Lei ringrazia suo padre a inizio libro, l’uomo «a cui ho rubato tutto il resto».
«Ho avuto tante influenze letterarie, da Bernard Malamud a David Mitchell. Ma non sono niente se penso solo alle storie che mi hanno raccontato i miei genitori».
Di cosa parlate?
«Di scrittori, letteratura, dei romanzi che stiamo leggendo, dell’editoria, del futuro delle librerie. A volte sembriamo una famiglia del XIX secolo».
In che senso?
«Soprattutto quando ero più piccolo, leggevamo a voce alta interi racconti o libri in salotto, dopo cena. È così che ho conosciuto C.S. Lewis: Il leone la strega e l’armadio (della serie Cronache da Narnia, ndr) è stato il mio primo audiolibro. Dal vivo però».

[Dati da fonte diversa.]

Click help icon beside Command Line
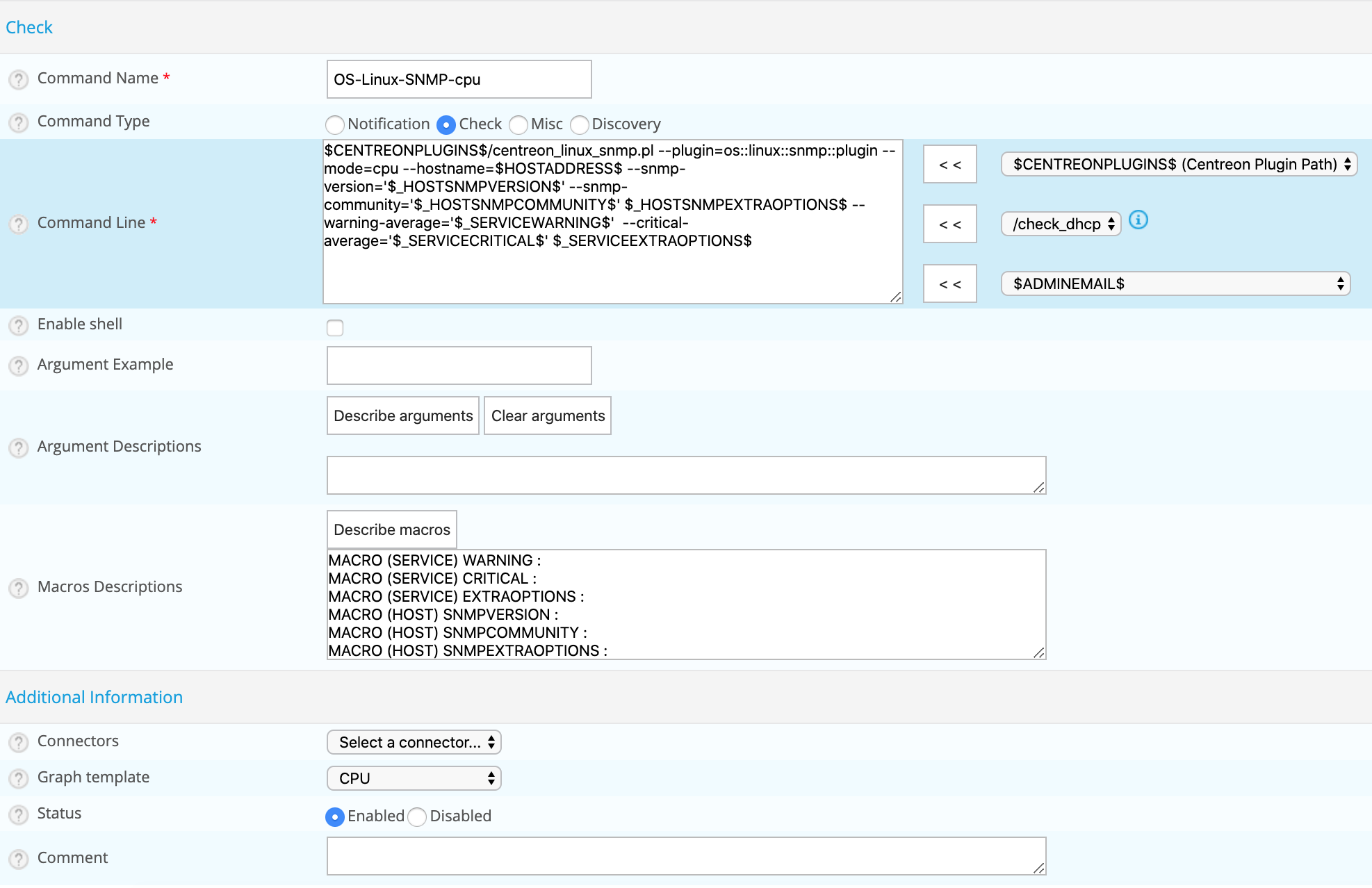The height and width of the screenshot is (888, 1372). (x=19, y=224)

Cosa le raccontava suo padre?
«Lei penserà racconti paurosi».
E invece?
«Mi raccontava storie divertentissime. Voleva farci ridere, sempre. La mia preferita era quella dei Fart Cookies».
Prego?
«Era la storia di alcuni bambini che vanno da una strega dopo che i genitori si sono ammalati. E la megera dà loro alcuni biscotti che, se mangiati, fanno emettere flatulenze per tutta la vita. La cosa incredibile è che qualche tempo fa ho incontrato un collezionista che aveva una copia rarissima di questa storia. Mio padre ne aveva stampato 200 copie in segreto, senza dirmi niente».
Ma che padre è King?
«Un buon padre. Poi, certo, nessuno è perfetto. Quando ero piccolo, in realtà, era mamma la più presente. Lui spesso era assorbito dalla scrittura, chiuso nel suo studio e a volte era pure ubriaco fradicio… ma è sempre stato amorevole, parlava molto con noi, ci portava al cinema».
L’ha aiutata nella scrittura?
«Sì, è stato sempre prodigo di consigli. Da giovane soffrivo di disturbi mentali. In alcuni momenti di “quiete interiore” sono riuscito a pubblicare la raccolta Ghost e poi il primo romanzo La scatola a forma di cuore, che andò piuttosto bene. Ma non me lo aspettavo, e questo mi ha fatto ripiomba- re nell’ansia. Mi torcevo al solo pensiero di un secondo libro, ero diventato paranoico. Chiamavo tutte le notti papà».
E lui? Si arrabbiava?
«Mai. Era paziente, ascoltava le mie paure e non potrò mai dimenticare il bene che mi ha voluto in quei momenti. È stato lui il primo a consigliarmi la psicoterapia. Ma non volevo cedere, temevo potesse nuocere alla mia creatività. Meglio essere un buono scrittore o un buon padre, in salute, felice?».
E alla fine cosa ha scelto?
«Ho scelto di essere un buon padre. Come il mio. Le medicine e la terapia mi hanno aiutato. E paradossalmente anche la mia scrittura è migliorata».
Ha mai provato invidia per il successo di suo padre?
«Mai. Solo ammirazione».
E allora perché ha rinnegato il suo cognome?
«Perché non volevo essere pubblicato come “il figlio di Stephen King”. Volevo commettere anche io i miei errori, e mio padre l’ha capito. Ci vuole tempo e pazienza per diventare un grande scrittore. I miei primi libri non sono stati bestseller. Ma sono serviti a farmi a capire come un narratore può diventare interessante, come può trovare un proprio pubblico, uno vero intendo. Così ho impiegato dieci anni in più ad emergere. Ma è stato più bello».